I love the feminism boards, but I’ve been a mouthy radical feminist since I was about fourteen, so I wouldn’t say they’ve changed my mind as such (the headmaster of my school once told me I was destined to become a “feminist lecturer” and much as I hated the ghastly sexist old fucker by god he was right
)
Instead I want to nominate the things I learned about birth and babies when I had my DD back in 2013, especially birth trauma and breastfeeding. I’m not sure changed my mind is the right way of phrasing it, but I found MN immeasurably helpful and it opened my eyes to the sheer hard work and range and depth of female labour and experience in bringing up children. And the knowledge of posters about relationships, psychology, children, SEN - all sorts of things.
A real life-changing point for me was reading the long thread in Classics by the woman who fostered drug-addicted babies (she later died of breast cancer, very sadly).
Just experiencing a tiny bit through her writing the sheer love and work of what she did was transformative for me.
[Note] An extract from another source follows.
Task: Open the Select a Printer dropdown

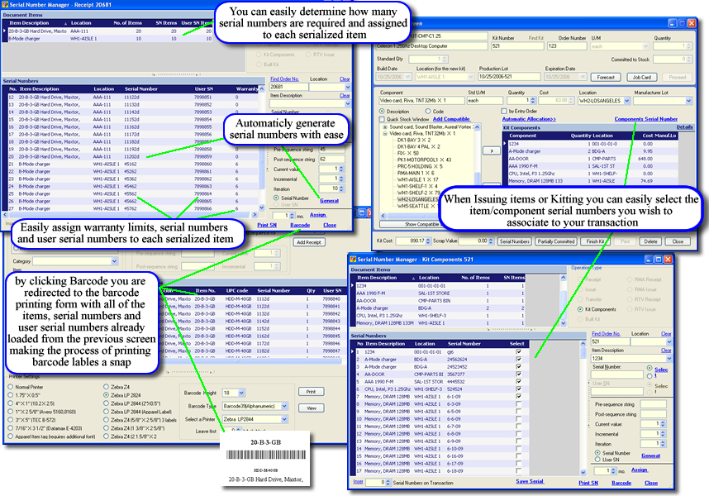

As someone who’s always worked in very rational, male-dominated environments, it made me think very differently about what matters in life and what meaningful work really is.
(It also put into perspective the sheer darn pettiness, artificiality and endless overcomplicated busywork of most male-dominated workplaces and status hierarchies.)
I now think very differently about the separation between public and private life and what kinds of things our society could and should value differently. Things I might have dismissed earlier in my life as not very important I now think of as very important, especially the unpaid emotional work of women.